◆ **Excerpt to read**:
....
The Argyle Rooms were once a small public-house called the “Hall of Rome,” where tableaux vivants and poses plastiques found a home and an audience; but energy and a combination of causes have made it the first casino in London.
A bully in a house in one of the streets near the Haymarket, who was loafing about a public-house, told me in return for some spirits I paid for, that he was a ticket-of-leave man—“he didn’t mind saying it, why should he? he’d got his ticket-of-leave, he had, and he’d show it me in two twos.
“When he comed back from Norfolk Island, which he’d been sent to for a term of seven years, he knew no one in town, his pals mostly was lagged by police, and his most hintimit friend was hanged by mistake at the Old Bailey—he knew it was by mistake, as his friend was hincapable of such an act without he was riled extraordinary. Well, he took to the bullying dodge, which paid. He couldn’t work, it wornt in his natur, and he took to bullying, kindly—it suited him, it just did, and that was all about it.”
The bullies are the lowest ruffians going, and will not mind doing any act of iniquity, although they stand in great dread of the police, and generally manage matters so as to keep out of their clutches.
CLANDESTINE PROSTITUTES.
THE NEXT division of our subject is clandestine prostitution, whose ramifications are very extensive. In it we must include: 1. Female operatives; 2. Maid-servants, all of whom are amateurs, as opposed to professionals, or as we have had occasion to observe before, more commonly known as “Dollymops”; 3. Ladies of intrigue, who see men to gratify their passions; and 4. Keepers of houses of assignation, where the last-mentioned class may carry on their amours with secresy.
....
◆ **Material**:

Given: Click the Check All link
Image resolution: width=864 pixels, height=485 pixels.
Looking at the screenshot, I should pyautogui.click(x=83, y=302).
....
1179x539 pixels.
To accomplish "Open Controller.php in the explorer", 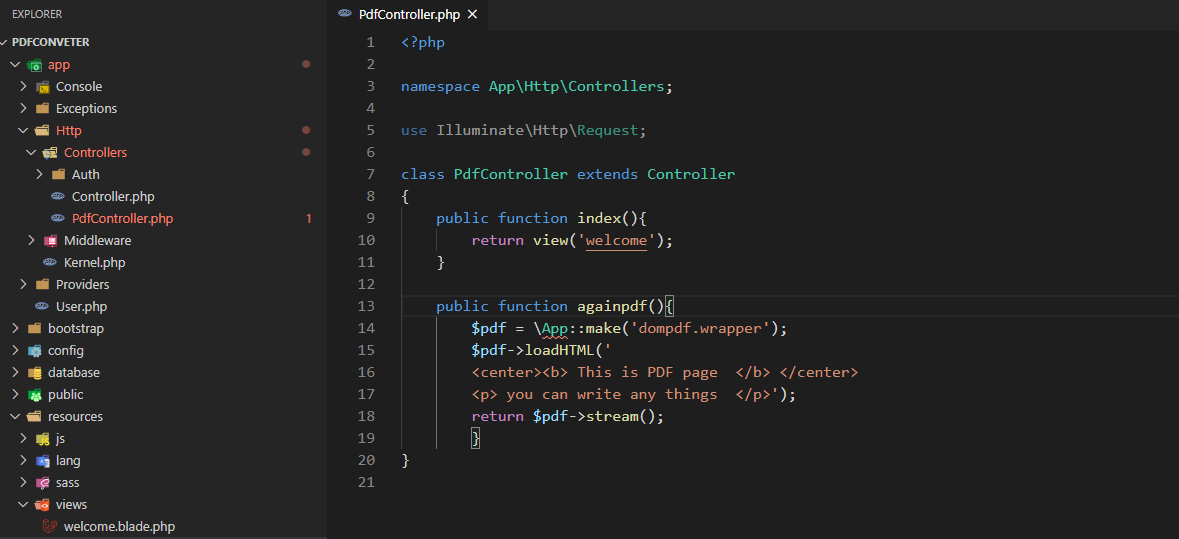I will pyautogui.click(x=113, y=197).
....
◆ **Task**:
In the passage about the Argyle Rooms, translate this sentence into Spanish: "The bullies are the lowest ruffians going, and will not mind doing any act of iniquity, although they stand in great dread of the police, and generally manage matters so as to keep out of their clutches."

◆ **The solution**:
Los chulos son los rufianes más viles que hay, y no les importa cometer cualquier acto de iniquidad, aunque temen muchísimo a la policía y por lo general se las arreglan para no caer en sus garras.